そしてあの日、自分がここに来ることになった原因となった少女に。

 

「初めてだな……こんなに死にたくないだなんて……思ったのは………」

 

 いや、正確には死ぬ事に対して恐怖を抱いている訳じゃない。明日を迎えることが出来ないのが、彼らと共に笑い合うことが二度と出来ないことが、怖いんだ。生きたい───本能が、そう叫んでいる。

 

 人間としてのそれか、あるいはオルフェノクとしてのそれかは分からない。だが今は、その叫びに従うだけだ。俺が人間だろうとオルフェノクだろうと関係ない。
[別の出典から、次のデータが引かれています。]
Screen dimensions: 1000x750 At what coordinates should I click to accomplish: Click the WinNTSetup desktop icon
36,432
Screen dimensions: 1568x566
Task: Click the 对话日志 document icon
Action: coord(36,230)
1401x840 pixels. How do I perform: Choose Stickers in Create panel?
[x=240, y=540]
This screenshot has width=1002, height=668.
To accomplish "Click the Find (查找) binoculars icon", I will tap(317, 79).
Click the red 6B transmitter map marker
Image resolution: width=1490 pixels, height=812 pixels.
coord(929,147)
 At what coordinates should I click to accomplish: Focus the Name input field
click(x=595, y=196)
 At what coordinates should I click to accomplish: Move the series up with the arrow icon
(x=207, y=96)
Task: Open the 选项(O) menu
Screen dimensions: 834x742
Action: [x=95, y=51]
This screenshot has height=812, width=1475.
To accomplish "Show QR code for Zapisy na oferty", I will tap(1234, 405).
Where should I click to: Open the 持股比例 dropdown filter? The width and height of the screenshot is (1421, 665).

 限りなく可能性は低い。だが今は、明日を掴む為に───俺の夢のために………!

 

 目の前に広がるのは、所々に火の手が広がっている廃墟。残った廃材にも燃え広がったのか、黒煙がその勢いを増している。ライダーズギア越しとはいえ、焦げ臭い不快な香りが鼻を刺激する。

 もう解放軍もスマートブレインの連中もほとんど残っていない。今この場にいるのは俺と、あいつらだけのようだ。

 

「相変わらず、恐ろしい戦闘力ですね」

「今からでも戻って来ない?君のような人材は大歓迎よ」

「………」

「早くやろうよー、他に邪魔者も居ないんたし」

 

 ラッキークローバー、スマートブレインの最高戦力を持つ集団だ。構成メンバーはたったの四人。だがその一人一人が、他のオルフェノクとは隔絶した力を持ち、彼らが一人でも戦場に舞い降りれば、文字通り一騎当千の武功を挙げることで、人間とオルフェノクを問わずにその名を轟かせている。

 

「………行くぞ」

 

 土砂が入り混じり、濁った液体を充満させている水たまりを踏みつけながら、彼らを迎え撃つ。飛び散った水しぶきが地面に落ちたときが、開戦の合図となった。

 

 空気を切り裂き、踊るように迫ってくるセンチピードオルフェノクのムチをかい潜り、接近したロブスターオルフェノクに狙いを定める。首を狙っての一突きを避けての右ジャブ、左でもう一発を喰らわせる。さらなる追撃を狙うが、後ろに気配を感じ、振り向きながら回避。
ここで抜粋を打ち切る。